TASK MATERIAL:
####################

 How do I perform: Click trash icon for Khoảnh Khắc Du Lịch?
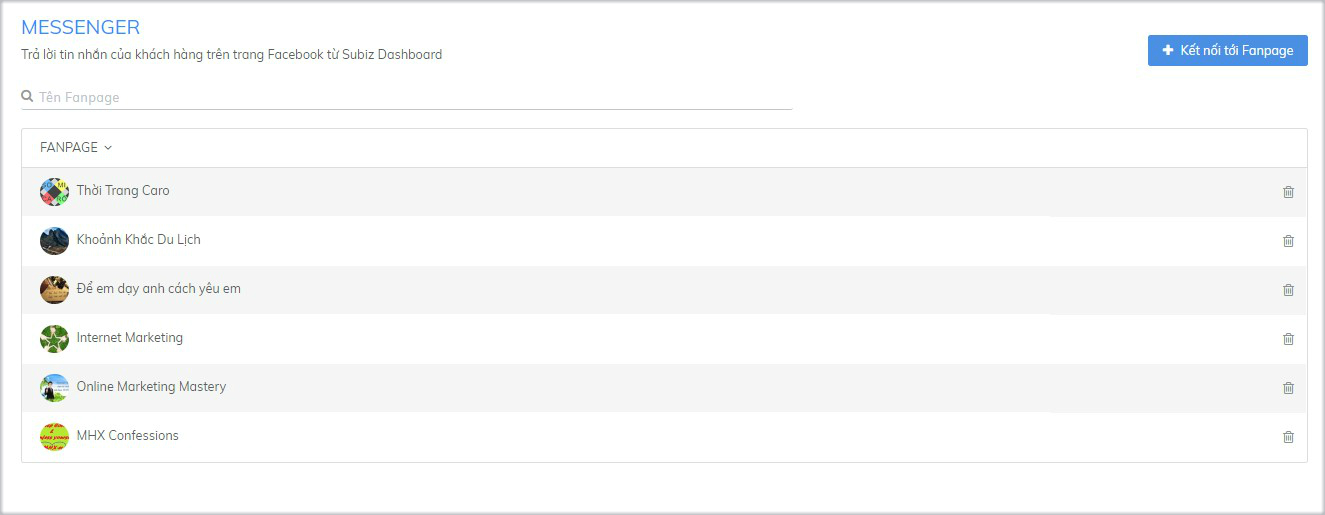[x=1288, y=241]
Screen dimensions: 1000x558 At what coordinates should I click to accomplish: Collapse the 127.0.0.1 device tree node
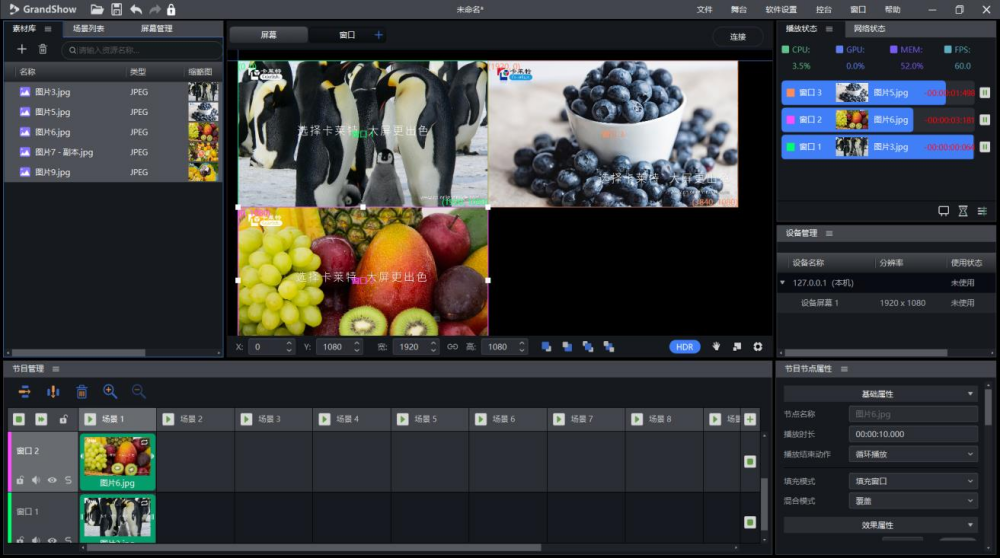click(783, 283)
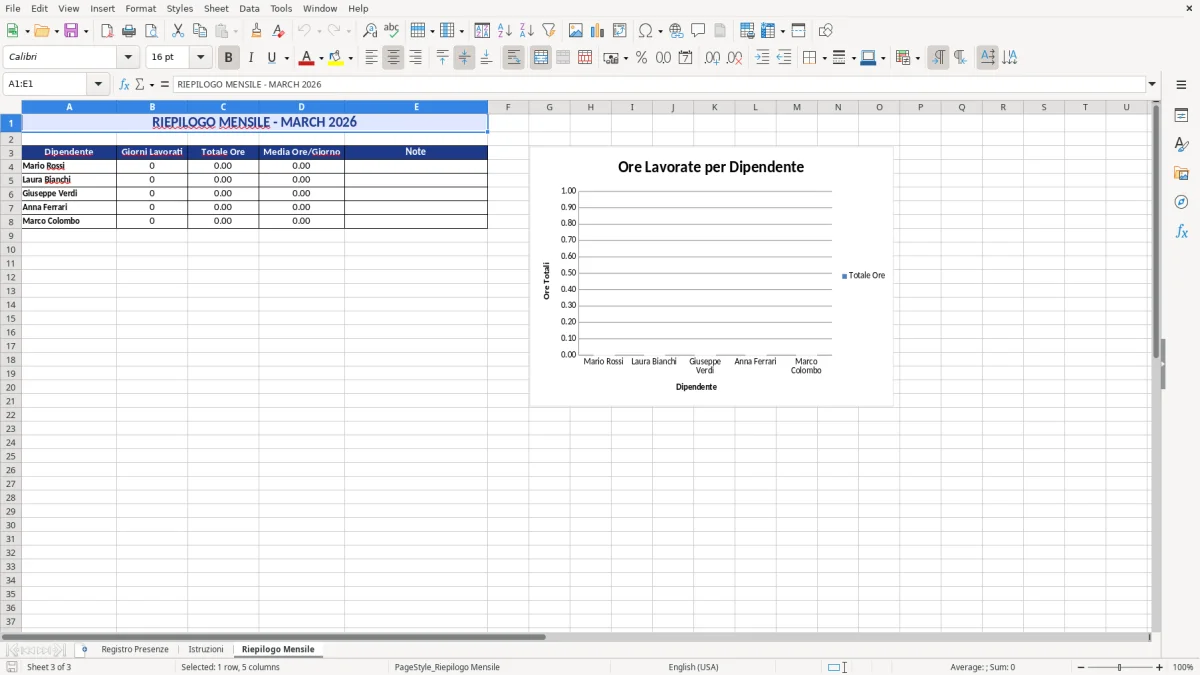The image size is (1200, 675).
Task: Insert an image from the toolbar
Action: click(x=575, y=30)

####################

TASK DIRECTIONS: The records above should be output exactly, but without any of their pictures.

ANSWER SECTION:
 How do I perform: Click trash icon for Khoảnh Khắc Du Lịch?
[x=1288, y=241]
Screen dimensions: 1000x558 At what coordinates should I click to accomplish: Collapse the 127.0.0.1 device tree node
click(783, 283)
The image size is (1200, 675).
Task: Insert an image from the toolbar
Action: click(x=575, y=30)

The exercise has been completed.